- _Text_:
[Start of Attachment]

The army said an air strike had hit a militant cell in Gaza City's Shejaiya district "that was en route to launch rockets toward Israel".
In Khan Yunis, a centre of heavy urban combat in recent days, a family gathered to mourn the death in a strike of Fayez al-Taramsi, a father of seven.
"How are we going to live after him?" one of his daughters said, crying and clutching his bloodied shirt. "He brought us to life."
The bloodiest-ever Gaza war broke out after Hamas gunmen attacked Israel on October 7 -- the deadliest in the country's 75-year history.
They also seized around 240 hostages. Israel, determined to destroy Hamas and bring the hostages home, launched a devastating aerial and ground offensive on Gaza.
It says it has lost 115 soldiers, including 10 in northern Gaza on Tuesday, its deadliest day since launching the ground assault on October 27.

[End of Attachment]

- _Set of tasks_:
1) Render this sentence from the Gaza war text into Spanish: "In Khan Yunis, a centre of heavy urban combat in recent days, a family gathered to mourn the death in a strike of Fayez al-Taramsi, a father of seven."
2) Using the Gaza war text, answer these questions:
(a) In which district of Gaza City did the air strike hit a militant cell?
(b) About how many hostages were seized?
(c) On what date was the ground assault launched?
3) Turn the paragraph of the Gaza war text beginning "In Khan Yunis" into a short bulleted list that keeps its main facts.

Collected data
[Start of Attachment]

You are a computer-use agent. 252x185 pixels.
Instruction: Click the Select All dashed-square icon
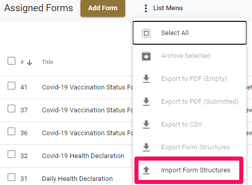pyautogui.click(x=146, y=33)
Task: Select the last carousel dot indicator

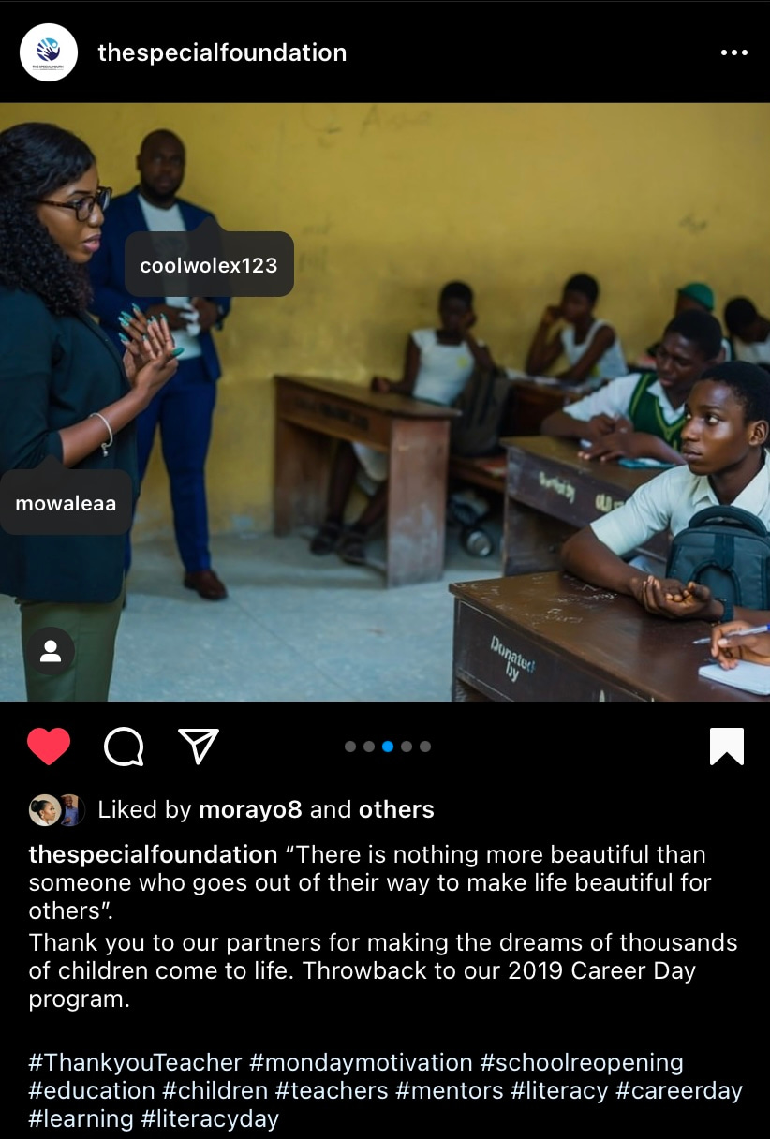Action: point(425,747)
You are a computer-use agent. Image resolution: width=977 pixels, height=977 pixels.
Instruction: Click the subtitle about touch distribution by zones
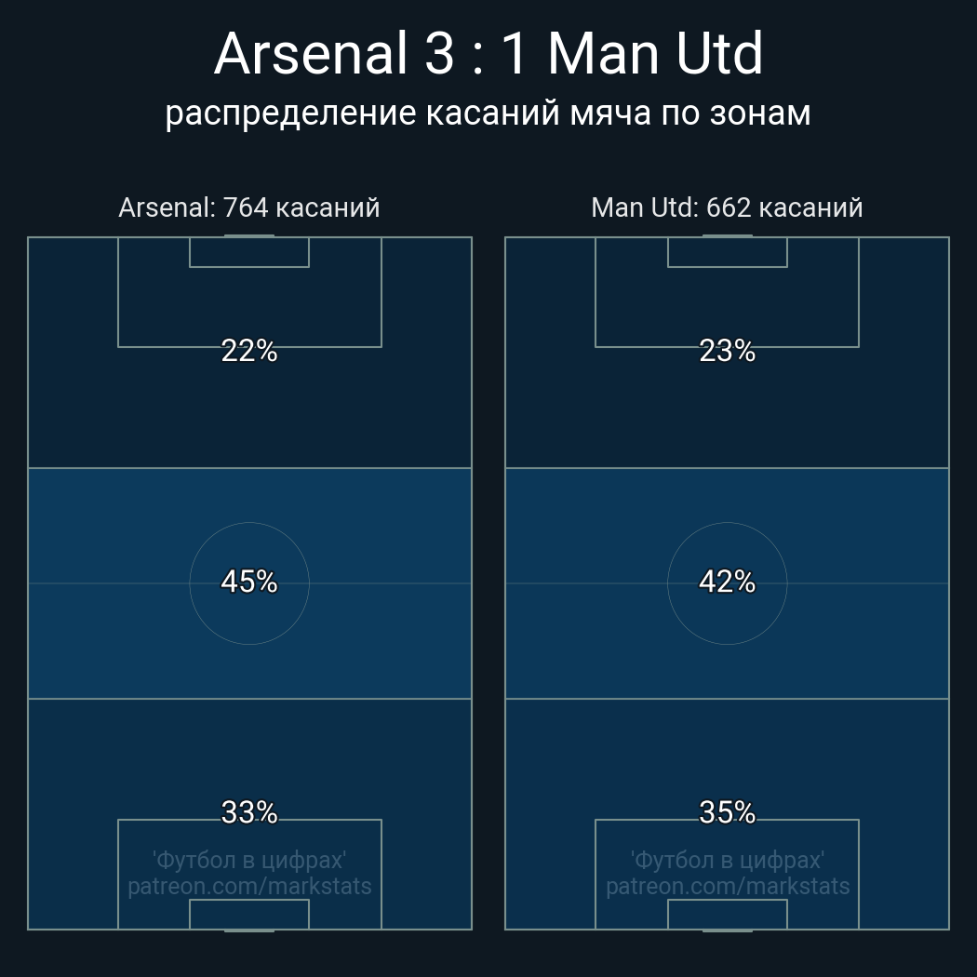[x=488, y=114]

[End of Attachment]

- _Responses by item number_:
1) En Khan Yunis, un centro de intensos combates urbanos en los últimos días, una familia se reunió para llorar la muerte en un ataque de Fayez al-Taramsi, padre de siete hijos.

2)
(a) Shejaiya
(b) Around 240
(c) October 27

3)
- Place: Khan Yunis, a centre of heavy urban combat in recent days
- A family gathered to mourn Fayez al-Taramsi
- He was killed in a strike
- He was a father of seven